The first is Shopify, a great Rails-based custom store application. As Alex points out, these guys really get it right — and make it super easy to create compelling marketplaces. And now, it’s super easy to log in with OpenID.
Meanwhile, IconBuffet has gone through a major overhaul, becoming something of a social network for … icon enthusiasts! (Sweet!) One of the more existing aspects of the relaunch (at least for me) is their use of OpenID: you can either create a new account with an existing OpenID (say, your WordPress.com blog URL) or you associate your existing account with an OpenID. Either way, they too’ve made it really easy to get going with OpenID.
I imagine that these won’t be the last of the increasing deployments of OpenID in the medium- to long-tail (read: not Google or IBM, but small business community). What’s so existing about these recent additions is their proximity to commerce — and how folks like Shopify could eventually weave a web service that allows you to check out — entirely by way of logging in to your OpenID provider. If you choose a good OpenID provider, you can start to see how the CardSpace metaphor makes sense — just like when you go out to eat and depending on whether it’s a business meal or a personal expense, you’ll use a different credit card to pay.
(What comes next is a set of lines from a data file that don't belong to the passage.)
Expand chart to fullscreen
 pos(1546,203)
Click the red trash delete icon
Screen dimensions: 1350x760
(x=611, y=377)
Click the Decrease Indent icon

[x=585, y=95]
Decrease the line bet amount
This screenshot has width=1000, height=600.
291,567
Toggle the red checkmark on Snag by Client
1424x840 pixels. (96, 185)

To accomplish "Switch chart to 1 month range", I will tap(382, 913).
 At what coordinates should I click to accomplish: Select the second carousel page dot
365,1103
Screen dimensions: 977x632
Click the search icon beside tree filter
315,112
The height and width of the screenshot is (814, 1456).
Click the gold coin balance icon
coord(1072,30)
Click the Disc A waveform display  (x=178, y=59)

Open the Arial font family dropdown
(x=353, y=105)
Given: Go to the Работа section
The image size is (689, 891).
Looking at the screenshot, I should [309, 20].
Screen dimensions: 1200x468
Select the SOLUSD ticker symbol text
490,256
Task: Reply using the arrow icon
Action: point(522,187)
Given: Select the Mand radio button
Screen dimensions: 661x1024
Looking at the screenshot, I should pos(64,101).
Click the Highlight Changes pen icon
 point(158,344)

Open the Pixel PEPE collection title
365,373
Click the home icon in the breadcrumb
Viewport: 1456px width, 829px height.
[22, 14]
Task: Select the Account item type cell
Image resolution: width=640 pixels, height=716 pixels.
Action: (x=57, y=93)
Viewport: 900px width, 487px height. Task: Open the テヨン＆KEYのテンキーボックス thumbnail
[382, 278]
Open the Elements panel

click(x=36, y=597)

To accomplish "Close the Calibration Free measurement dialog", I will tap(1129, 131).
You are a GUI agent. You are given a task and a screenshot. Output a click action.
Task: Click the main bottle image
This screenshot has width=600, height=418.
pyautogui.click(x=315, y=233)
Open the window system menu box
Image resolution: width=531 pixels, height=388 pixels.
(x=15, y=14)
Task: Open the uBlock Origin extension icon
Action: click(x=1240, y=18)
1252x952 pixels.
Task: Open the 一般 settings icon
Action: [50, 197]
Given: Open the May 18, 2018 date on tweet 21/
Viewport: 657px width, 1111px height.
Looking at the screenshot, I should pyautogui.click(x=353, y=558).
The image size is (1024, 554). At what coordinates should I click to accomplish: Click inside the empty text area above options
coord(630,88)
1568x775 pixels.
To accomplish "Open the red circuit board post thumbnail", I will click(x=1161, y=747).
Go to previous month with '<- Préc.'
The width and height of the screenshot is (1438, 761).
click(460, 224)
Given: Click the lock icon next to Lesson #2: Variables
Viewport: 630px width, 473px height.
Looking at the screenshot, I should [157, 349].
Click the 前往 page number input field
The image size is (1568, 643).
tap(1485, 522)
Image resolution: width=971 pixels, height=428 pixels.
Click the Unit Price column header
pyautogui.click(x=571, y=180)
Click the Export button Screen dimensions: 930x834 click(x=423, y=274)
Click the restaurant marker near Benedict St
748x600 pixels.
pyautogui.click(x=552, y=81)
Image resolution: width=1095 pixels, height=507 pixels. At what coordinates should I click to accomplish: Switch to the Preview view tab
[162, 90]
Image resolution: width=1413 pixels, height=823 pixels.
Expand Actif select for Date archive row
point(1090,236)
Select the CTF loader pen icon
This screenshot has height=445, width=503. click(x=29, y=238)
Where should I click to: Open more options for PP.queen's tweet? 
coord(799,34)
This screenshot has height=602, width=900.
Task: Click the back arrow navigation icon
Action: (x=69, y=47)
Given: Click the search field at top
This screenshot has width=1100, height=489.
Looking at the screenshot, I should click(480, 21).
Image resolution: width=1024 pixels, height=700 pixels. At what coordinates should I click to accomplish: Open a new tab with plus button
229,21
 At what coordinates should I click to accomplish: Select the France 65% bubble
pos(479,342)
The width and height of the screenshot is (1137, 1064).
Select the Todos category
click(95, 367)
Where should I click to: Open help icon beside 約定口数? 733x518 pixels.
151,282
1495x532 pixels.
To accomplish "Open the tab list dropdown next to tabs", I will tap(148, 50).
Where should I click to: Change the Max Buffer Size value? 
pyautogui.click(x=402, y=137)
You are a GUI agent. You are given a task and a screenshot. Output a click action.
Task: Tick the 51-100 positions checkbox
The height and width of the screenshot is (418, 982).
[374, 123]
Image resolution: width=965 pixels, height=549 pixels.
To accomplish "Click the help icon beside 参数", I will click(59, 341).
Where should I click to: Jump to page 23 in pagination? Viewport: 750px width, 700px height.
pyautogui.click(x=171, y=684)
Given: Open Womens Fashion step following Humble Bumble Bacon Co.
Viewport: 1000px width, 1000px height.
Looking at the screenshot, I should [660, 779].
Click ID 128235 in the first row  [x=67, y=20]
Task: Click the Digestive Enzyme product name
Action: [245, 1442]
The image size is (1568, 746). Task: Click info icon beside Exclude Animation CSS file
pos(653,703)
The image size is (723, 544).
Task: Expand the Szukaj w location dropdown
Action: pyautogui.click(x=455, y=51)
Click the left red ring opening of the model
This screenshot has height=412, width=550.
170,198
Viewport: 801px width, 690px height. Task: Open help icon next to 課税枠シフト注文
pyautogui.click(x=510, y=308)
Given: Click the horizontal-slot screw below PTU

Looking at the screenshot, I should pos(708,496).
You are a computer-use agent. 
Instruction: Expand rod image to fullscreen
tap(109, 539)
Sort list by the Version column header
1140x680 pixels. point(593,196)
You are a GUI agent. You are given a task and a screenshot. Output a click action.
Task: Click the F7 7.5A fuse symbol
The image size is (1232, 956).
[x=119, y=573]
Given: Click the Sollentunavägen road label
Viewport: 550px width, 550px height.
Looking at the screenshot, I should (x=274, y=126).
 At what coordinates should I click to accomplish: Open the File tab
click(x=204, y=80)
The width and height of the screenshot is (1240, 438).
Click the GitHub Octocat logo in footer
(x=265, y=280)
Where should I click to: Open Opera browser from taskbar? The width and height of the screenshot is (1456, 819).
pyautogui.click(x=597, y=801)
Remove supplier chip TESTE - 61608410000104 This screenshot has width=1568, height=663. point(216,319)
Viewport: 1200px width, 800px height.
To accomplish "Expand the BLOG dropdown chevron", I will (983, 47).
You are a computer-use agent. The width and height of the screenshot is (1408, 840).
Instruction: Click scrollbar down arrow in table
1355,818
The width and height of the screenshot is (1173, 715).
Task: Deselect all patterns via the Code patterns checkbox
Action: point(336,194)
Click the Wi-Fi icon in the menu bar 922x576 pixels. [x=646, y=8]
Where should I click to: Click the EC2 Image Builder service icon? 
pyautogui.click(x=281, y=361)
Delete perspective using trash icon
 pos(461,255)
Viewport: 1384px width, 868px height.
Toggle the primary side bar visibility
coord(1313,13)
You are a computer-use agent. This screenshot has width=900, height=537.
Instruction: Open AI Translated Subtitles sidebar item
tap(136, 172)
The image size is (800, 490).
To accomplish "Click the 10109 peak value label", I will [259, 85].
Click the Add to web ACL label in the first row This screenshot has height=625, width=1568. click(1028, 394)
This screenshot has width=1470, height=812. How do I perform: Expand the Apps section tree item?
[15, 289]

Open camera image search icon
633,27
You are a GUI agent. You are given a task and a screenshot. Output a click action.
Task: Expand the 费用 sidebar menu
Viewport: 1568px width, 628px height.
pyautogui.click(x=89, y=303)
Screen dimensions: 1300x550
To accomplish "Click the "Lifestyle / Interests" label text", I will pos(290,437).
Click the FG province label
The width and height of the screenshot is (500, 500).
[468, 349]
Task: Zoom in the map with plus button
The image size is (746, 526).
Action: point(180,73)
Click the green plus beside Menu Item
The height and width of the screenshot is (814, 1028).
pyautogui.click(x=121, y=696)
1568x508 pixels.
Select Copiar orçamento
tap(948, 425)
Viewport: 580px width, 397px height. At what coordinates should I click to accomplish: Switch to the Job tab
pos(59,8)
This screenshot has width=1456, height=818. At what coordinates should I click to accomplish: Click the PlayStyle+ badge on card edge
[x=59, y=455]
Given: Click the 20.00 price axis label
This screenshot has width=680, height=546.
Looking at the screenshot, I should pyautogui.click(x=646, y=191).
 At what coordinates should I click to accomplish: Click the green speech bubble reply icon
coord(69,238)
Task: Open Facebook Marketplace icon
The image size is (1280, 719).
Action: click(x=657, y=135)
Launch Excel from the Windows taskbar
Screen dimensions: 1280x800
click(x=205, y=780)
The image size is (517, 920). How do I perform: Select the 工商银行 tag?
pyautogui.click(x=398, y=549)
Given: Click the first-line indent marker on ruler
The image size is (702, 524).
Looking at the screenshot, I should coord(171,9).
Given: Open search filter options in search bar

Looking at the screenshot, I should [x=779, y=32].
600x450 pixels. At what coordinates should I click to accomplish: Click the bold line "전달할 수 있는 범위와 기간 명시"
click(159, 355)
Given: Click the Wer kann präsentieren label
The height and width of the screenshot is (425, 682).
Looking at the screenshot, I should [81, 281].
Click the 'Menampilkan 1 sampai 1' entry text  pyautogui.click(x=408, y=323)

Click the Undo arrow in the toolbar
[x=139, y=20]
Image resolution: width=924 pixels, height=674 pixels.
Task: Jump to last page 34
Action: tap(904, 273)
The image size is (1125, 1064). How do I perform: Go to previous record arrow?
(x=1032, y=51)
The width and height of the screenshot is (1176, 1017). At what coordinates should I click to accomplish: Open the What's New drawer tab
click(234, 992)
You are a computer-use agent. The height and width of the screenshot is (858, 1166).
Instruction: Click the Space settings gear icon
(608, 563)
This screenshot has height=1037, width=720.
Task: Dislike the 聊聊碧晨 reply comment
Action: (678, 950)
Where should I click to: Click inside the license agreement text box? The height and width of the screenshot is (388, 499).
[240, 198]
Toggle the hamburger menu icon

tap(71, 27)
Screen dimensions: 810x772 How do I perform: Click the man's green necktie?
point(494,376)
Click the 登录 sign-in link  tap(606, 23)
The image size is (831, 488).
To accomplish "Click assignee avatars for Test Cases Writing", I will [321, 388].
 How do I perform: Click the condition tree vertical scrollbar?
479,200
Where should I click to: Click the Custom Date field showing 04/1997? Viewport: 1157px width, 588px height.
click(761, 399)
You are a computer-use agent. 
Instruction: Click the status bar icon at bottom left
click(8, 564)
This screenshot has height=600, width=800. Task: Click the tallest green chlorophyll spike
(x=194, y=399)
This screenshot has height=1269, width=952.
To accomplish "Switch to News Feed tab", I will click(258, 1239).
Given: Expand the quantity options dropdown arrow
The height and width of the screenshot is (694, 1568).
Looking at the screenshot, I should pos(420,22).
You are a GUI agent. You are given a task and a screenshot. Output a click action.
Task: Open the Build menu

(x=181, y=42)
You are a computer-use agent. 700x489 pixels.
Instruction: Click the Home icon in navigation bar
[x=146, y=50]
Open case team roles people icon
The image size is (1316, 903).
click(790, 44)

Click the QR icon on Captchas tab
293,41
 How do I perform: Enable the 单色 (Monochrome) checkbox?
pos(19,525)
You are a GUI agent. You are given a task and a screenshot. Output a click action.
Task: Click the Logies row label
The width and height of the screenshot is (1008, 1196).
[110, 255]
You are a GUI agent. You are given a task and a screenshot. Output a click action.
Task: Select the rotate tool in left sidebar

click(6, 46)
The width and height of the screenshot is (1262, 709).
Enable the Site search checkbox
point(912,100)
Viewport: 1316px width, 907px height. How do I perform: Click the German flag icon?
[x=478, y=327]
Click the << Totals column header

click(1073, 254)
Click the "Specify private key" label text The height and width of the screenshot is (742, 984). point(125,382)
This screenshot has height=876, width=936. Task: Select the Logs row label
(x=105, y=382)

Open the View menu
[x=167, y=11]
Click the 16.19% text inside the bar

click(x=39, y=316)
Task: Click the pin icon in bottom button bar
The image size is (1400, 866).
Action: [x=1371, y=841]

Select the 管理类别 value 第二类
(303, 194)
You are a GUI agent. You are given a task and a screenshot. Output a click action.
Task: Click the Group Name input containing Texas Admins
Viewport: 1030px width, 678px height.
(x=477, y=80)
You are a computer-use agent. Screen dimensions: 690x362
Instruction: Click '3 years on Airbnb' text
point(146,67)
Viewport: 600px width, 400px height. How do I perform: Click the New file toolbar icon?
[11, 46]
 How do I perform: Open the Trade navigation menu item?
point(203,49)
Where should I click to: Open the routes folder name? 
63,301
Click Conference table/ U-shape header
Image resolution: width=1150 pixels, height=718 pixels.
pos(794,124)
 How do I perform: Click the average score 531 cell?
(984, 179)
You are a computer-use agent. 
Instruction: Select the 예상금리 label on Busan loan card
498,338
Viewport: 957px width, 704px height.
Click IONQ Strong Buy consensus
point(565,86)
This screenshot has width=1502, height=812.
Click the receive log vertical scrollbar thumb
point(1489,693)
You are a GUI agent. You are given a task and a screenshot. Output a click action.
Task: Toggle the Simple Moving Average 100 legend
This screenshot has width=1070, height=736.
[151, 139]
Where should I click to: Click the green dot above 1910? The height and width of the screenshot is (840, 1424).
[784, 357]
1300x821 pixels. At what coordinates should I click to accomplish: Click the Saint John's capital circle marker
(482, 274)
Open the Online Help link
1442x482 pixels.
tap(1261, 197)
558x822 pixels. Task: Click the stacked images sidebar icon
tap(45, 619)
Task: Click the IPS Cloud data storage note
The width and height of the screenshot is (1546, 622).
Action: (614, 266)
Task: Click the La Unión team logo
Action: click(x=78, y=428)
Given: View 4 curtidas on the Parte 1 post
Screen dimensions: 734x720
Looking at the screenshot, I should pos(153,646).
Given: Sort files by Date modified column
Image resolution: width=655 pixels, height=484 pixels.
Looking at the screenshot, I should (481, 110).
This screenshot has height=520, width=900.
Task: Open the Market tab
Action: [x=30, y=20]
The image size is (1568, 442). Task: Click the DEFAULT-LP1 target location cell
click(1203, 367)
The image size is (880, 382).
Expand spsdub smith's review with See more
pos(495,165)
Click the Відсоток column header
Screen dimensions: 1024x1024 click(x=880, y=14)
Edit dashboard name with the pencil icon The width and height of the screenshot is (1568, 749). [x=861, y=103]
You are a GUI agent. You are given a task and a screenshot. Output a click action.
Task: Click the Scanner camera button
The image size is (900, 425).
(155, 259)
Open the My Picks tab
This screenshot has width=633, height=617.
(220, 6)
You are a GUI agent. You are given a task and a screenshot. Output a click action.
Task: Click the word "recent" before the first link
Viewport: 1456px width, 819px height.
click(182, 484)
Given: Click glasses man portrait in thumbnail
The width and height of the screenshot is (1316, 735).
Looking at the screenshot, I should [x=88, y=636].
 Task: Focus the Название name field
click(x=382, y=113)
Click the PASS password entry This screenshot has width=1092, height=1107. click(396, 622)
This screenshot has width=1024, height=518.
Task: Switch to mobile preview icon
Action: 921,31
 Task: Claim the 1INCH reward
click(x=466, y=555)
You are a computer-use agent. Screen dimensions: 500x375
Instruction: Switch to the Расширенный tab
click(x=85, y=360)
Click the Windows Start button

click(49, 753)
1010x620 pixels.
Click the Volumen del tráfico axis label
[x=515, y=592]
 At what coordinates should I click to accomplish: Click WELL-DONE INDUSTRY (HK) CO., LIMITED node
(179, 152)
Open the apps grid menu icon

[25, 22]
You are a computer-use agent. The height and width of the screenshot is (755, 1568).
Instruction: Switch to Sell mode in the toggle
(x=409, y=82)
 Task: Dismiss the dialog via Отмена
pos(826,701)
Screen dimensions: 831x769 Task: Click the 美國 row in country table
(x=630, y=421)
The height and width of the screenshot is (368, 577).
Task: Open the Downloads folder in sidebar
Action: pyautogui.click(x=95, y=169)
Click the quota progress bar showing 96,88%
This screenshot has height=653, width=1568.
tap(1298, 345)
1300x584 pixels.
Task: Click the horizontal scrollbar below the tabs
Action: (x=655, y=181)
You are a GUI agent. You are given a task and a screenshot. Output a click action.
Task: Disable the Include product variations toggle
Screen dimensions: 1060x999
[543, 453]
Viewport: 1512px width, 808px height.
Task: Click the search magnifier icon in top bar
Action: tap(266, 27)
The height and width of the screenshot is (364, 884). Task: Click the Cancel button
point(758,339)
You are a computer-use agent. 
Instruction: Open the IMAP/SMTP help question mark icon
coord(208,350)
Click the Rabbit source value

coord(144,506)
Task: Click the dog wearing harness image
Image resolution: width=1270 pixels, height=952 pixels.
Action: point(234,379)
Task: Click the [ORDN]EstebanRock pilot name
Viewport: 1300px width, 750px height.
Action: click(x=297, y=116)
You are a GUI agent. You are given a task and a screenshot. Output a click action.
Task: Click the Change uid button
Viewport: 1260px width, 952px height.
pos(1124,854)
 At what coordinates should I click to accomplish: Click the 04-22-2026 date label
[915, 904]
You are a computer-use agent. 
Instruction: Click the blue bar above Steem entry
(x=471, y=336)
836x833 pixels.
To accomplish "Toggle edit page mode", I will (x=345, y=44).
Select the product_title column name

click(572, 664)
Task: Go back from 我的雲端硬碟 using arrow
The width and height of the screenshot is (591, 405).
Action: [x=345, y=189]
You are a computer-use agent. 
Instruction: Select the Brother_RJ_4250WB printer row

The same thing is true for OpenID — where you can have as many OpenIDs as you like and you can pick among them for different uses or purposes. It’s only a matter of time before I go to check out at IconBuffet, I login with my WordPress.com OpenID and I’m able to use credits that I’ve purchased on WordPress.com to pay for my icons — with no need to reach for the credit card, to fill in my address info or any of that ever again!
Now, if that doesn’t sound exciting, you might want to check your pulse.